In this class I attempt to have students create various media projects that are then shared throughout the community. I attempt to teach the students what makes a "good" project. And then they did. My first semester group of 7th and 8th graders created an awesome virtual tour of newly renovated spaces in the middle school. Check that out here. That received some pretty awesome attention throughout the community and the architect company who designed the spaces.
Second semester started with a whole new group of kids ready to top what the last batch created. They were approached by our Inventions and Innovations teacher to create a presentation highlighting Cheney's first year success and struggles of implementing STEM and Engineering by Design curriculum. No big deal right?
She is getting on a plane on Monday to present to the International Technology Engineering Educators Association Conference, our video being part of that presentation.
These kids pulled this video off in SIX class periods. 43 minutes of class time every-other-day. (We are on a block schedule and electives occur in half-blocks in the afternoon, but still follow the every-other-day pattern.) This is the vast majority of February.
The lack of time was my fault. When I was told the presentation needed to be done by the 29th, I just assumed she meant March.
It's a Leap Year. She meant February 29th.
So in six class periods, my students interviewed teachers, took pictures, edited video, and worked their little tails off to get this done. WITH A DAY TO SPARE!!!
So...Here it is:
What exactly did I, the teacher, do to help this? Not much...
- On the introduction, I wrote the script. We used an app called Adobe Voice. I love it! If you are an iPad user, check it out. It's awesome! I assigned two 8th grade students to edit and change whatever they wanted on anything with that video, except the script.
- Students had to create small parts of the video and then email them to me separately. In order for this to work, the videos all had to be less than one minute. I helped do small editing techniques in order to get everything to fit.
- I told them to redo things. Over, and over, and over again. They were sick of coming in and me saying "sorry to do this to you, but that wasn't good enough and I need you to fix it."
- I pulled a few kids in during study halls and teacher-aid times in order to work "overtime" on parts of the project that were taking longer.
- Continued to nag and hound them with the reminder that this is real life.
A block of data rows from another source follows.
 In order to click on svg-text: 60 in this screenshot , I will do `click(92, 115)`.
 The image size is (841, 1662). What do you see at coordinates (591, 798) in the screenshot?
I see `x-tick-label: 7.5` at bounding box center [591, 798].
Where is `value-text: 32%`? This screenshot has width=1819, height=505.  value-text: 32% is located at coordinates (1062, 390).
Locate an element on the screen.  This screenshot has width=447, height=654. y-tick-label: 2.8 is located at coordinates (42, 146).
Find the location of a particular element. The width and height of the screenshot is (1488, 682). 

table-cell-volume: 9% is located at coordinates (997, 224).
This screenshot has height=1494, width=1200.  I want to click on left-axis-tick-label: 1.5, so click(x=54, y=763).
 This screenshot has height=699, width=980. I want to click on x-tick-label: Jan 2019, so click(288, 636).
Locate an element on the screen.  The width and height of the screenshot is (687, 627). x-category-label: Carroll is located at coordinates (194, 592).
We have been essentially "hired" to create this presentation and it has to be GOOD!
Talk about preparing kids for the "working world." Create a presentation over a topic you may not fully understand, you have a date that is has to be done, some of you will have to put in overtime, some of your "co-workers" may not work as hard as you, you will disagree, your "boss" (me) will criticize it and tell you it's not good enough.
When they finished an sat in the room watching the final presentation there was a since of relief that it was done, but more so PRIDE. They were proud of what they accomplished in a short amount of time, and they love that their work will be shared with others.